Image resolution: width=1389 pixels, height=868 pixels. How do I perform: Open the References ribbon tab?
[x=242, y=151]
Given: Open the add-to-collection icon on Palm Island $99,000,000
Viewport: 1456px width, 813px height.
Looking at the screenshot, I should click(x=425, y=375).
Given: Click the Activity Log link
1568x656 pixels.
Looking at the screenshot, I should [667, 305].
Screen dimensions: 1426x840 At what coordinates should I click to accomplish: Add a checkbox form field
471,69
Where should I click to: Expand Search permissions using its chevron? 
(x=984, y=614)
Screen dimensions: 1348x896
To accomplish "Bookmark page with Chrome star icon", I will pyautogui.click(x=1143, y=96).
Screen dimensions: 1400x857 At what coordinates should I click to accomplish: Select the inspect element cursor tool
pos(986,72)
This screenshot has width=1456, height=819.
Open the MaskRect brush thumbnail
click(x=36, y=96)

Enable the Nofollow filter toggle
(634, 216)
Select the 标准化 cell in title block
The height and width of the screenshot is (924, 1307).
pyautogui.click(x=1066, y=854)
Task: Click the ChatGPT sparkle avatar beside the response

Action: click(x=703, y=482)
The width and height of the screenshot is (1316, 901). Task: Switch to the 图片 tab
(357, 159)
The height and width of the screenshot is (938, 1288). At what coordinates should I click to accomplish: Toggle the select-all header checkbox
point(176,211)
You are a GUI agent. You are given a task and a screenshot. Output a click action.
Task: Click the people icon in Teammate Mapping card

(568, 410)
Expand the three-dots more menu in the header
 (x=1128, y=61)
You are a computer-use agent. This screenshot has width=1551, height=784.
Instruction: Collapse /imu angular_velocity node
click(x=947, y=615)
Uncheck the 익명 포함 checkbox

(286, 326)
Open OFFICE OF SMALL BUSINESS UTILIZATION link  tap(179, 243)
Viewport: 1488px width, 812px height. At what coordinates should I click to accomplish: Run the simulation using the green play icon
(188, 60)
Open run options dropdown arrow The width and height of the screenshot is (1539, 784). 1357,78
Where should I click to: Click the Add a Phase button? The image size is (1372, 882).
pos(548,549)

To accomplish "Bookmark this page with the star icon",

......

▶ WHAT IS EXPECTED:
Go through the material above and copy each line that has the word "with".

▶ RESULT OF THIS TASK:
To accomplish "Bookmark page with Chrome star icon", I will pyautogui.click(x=1143, y=96).
To accomplish "Bookmark this page with the star icon",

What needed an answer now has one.